▶ [DATASET EXCERPTS]:
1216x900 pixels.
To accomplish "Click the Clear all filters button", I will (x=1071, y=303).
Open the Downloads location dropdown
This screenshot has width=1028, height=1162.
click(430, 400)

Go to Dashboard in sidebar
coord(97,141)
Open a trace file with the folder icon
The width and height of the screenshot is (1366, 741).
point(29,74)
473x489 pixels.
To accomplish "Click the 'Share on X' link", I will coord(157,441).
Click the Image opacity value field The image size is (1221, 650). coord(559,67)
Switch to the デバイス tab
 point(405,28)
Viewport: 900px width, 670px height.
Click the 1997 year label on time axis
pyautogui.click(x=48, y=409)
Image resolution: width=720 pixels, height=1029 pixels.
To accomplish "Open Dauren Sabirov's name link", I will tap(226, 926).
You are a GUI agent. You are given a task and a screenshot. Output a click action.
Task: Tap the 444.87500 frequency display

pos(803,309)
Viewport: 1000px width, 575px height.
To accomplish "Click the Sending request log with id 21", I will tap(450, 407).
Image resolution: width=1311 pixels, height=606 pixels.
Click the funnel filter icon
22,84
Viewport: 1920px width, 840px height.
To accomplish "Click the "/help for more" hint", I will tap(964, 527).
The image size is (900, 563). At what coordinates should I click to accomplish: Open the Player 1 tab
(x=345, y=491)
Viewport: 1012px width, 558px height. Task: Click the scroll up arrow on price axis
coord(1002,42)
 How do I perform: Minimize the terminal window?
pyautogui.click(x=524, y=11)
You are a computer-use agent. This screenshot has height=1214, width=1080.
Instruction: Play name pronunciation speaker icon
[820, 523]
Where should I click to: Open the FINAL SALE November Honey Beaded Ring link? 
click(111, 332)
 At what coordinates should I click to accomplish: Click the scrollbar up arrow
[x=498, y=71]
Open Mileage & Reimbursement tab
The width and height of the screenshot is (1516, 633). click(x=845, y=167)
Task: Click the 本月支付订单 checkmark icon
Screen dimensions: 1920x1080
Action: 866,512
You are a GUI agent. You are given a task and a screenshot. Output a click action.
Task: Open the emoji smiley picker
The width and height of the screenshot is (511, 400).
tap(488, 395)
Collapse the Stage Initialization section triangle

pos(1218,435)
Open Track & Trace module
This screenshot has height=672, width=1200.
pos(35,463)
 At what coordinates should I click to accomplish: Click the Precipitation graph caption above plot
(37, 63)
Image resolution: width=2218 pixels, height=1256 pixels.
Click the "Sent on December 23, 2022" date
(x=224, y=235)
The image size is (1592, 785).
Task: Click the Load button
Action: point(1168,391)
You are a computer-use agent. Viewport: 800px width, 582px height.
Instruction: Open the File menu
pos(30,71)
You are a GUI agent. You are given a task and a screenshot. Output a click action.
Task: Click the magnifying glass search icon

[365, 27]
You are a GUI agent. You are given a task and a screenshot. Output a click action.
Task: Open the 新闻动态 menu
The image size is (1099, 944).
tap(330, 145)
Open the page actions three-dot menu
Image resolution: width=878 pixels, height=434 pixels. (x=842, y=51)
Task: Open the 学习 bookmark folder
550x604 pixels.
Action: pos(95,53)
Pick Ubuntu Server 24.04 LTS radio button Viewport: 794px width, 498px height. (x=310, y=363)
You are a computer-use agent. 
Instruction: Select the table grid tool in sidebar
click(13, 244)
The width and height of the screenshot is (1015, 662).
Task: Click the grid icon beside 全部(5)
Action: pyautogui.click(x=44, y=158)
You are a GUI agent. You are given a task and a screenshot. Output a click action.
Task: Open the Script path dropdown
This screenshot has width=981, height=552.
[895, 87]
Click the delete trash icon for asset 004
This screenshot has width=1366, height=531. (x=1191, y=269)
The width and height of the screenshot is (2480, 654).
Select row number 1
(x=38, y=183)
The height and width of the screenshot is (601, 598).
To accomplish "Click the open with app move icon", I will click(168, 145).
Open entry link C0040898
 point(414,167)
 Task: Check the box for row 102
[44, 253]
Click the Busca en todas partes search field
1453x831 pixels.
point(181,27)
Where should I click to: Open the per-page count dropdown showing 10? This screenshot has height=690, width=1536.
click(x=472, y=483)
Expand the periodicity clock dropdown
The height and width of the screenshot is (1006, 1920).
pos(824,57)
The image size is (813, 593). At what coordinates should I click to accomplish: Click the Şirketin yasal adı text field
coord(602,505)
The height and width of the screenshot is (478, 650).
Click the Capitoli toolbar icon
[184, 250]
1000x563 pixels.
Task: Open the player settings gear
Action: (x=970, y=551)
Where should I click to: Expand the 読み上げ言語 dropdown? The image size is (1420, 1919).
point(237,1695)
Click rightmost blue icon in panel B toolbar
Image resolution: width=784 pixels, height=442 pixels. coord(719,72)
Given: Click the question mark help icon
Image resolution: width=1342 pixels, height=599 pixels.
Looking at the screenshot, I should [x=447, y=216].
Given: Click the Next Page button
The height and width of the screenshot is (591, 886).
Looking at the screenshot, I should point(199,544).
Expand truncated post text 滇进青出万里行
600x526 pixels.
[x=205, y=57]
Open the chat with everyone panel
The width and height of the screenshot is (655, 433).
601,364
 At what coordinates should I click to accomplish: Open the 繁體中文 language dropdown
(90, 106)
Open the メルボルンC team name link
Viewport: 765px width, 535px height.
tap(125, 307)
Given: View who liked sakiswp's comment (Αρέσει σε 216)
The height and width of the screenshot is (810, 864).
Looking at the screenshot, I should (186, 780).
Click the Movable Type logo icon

▶ [WORK INSTRUCTION]: Each line of the listing needs to be transcribed exactly.

▶ [SOLUTION TO THIS EXERCISE]:
1216x900 pixels.
To accomplish "Click the Clear all filters button", I will (x=1071, y=303).
Open the Downloads location dropdown
This screenshot has width=1028, height=1162.
click(430, 400)

Go to Dashboard in sidebar
coord(97,141)
Open a trace file with the folder icon
The width and height of the screenshot is (1366, 741).
point(29,74)
473x489 pixels.
To accomplish "Click the 'Share on X' link", I will coord(157,441).
Click the Image opacity value field The image size is (1221, 650). coord(559,67)
Switch to the デバイス tab
 point(405,28)
Viewport: 900px width, 670px height.
Click the 1997 year label on time axis
pyautogui.click(x=48, y=409)
Image resolution: width=720 pixels, height=1029 pixels.
To accomplish "Open Dauren Sabirov's name link", I will tap(226, 926).
You are a GUI agent. You are given a task and a screenshot. Output a click action.
Task: Tap the 444.87500 frequency display

pos(803,309)
Viewport: 1000px width, 575px height.
To accomplish "Click the Sending request log with id 21", I will tap(450, 407).
Image resolution: width=1311 pixels, height=606 pixels.
Click the funnel filter icon
22,84
Viewport: 1920px width, 840px height.
To accomplish "Click the "/help for more" hint", I will tap(964, 527).
The image size is (900, 563). At what coordinates should I click to accomplish: Open the Player 1 tab
(x=345, y=491)
Viewport: 1012px width, 558px height. Task: Click the scroll up arrow on price axis
coord(1002,42)
 How do I perform: Minimize the terminal window?
pyautogui.click(x=524, y=11)
You are a computer-use agent. This screenshot has height=1214, width=1080.
Instruction: Play name pronunciation speaker icon
[820, 523]
Where should I click to: Open the FINAL SALE November Honey Beaded Ring link? 
click(111, 332)
 At what coordinates should I click to accomplish: Click the scrollbar up arrow
[x=498, y=71]
Open Mileage & Reimbursement tab
The width and height of the screenshot is (1516, 633). click(x=845, y=167)
Task: Click the 本月支付订单 checkmark icon
Screen dimensions: 1920x1080
Action: 866,512
You are a GUI agent. You are given a task and a screenshot. Output a click action.
Task: Open the emoji smiley picker
The width and height of the screenshot is (511, 400).
tap(488, 395)
Collapse the Stage Initialization section triangle

pos(1218,435)
Open Track & Trace module
This screenshot has height=672, width=1200.
pos(35,463)
 At what coordinates should I click to accomplish: Click the Precipitation graph caption above plot
(37, 63)
Image resolution: width=2218 pixels, height=1256 pixels.
Click the "Sent on December 23, 2022" date
(x=224, y=235)
The image size is (1592, 785).
Task: Click the Load button
Action: point(1168,391)
You are a computer-use agent. Viewport: 800px width, 582px height.
Instruction: Open the File menu
pos(30,71)
You are a GUI agent. You are given a task and a screenshot. Output a click action.
Task: Click the magnifying glass search icon

[365, 27]
You are a GUI agent. You are given a task and a screenshot. Output a click action.
Task: Open the 新闻动态 menu
The image size is (1099, 944).
tap(330, 145)
Open the page actions three-dot menu
Image resolution: width=878 pixels, height=434 pixels. (x=842, y=51)
Task: Open the 学习 bookmark folder
550x604 pixels.
Action: pos(95,53)
Pick Ubuntu Server 24.04 LTS radio button Viewport: 794px width, 498px height. (x=310, y=363)
You are a computer-use agent. 
Instruction: Select the table grid tool in sidebar
click(13, 244)
The width and height of the screenshot is (1015, 662).
Task: Click the grid icon beside 全部(5)
Action: pyautogui.click(x=44, y=158)
You are a GUI agent. You are given a task and a screenshot. Output a click action.
Task: Open the Script path dropdown
This screenshot has width=981, height=552.
[895, 87]
Click the delete trash icon for asset 004
This screenshot has width=1366, height=531. (x=1191, y=269)
The width and height of the screenshot is (2480, 654).
Select row number 1
(x=38, y=183)
The height and width of the screenshot is (601, 598).
To accomplish "Click the open with app move icon", I will click(168, 145).
Open entry link C0040898
 point(414,167)
 Task: Check the box for row 102
[44, 253]
Click the Busca en todas partes search field
1453x831 pixels.
point(181,27)
Where should I click to: Open the per-page count dropdown showing 10? This screenshot has height=690, width=1536.
click(x=472, y=483)
Expand the periodicity clock dropdown
The height and width of the screenshot is (1006, 1920).
pos(824,57)
The image size is (813, 593). At what coordinates should I click to accomplish: Click the Şirketin yasal adı text field
coord(602,505)
The height and width of the screenshot is (478, 650).
Click the Capitoli toolbar icon
[184, 250]
1000x563 pixels.
Task: Open the player settings gear
Action: (x=970, y=551)
Where should I click to: Expand the 読み上げ言語 dropdown? The image size is (1420, 1919).
point(237,1695)
Click rightmost blue icon in panel B toolbar
Image resolution: width=784 pixels, height=442 pixels. coord(719,72)
Given: Click the question mark help icon
Image resolution: width=1342 pixels, height=599 pixels.
Looking at the screenshot, I should [x=447, y=216].
Given: Click the Next Page button
The height and width of the screenshot is (591, 886).
Looking at the screenshot, I should point(199,544).
Expand truncated post text 滇进青出万里行
600x526 pixels.
[x=205, y=57]
Open the chat with everyone panel
The width and height of the screenshot is (655, 433).
601,364
 At what coordinates should I click to accomplish: Open the 繁體中文 language dropdown
(90, 106)
Open the メルボルンC team name link
Viewport: 765px width, 535px height.
tap(125, 307)
Given: View who liked sakiswp's comment (Αρέσει σε 216)
The height and width of the screenshot is (810, 864).
Looking at the screenshot, I should (186, 780).
Click the Movable Type logo icon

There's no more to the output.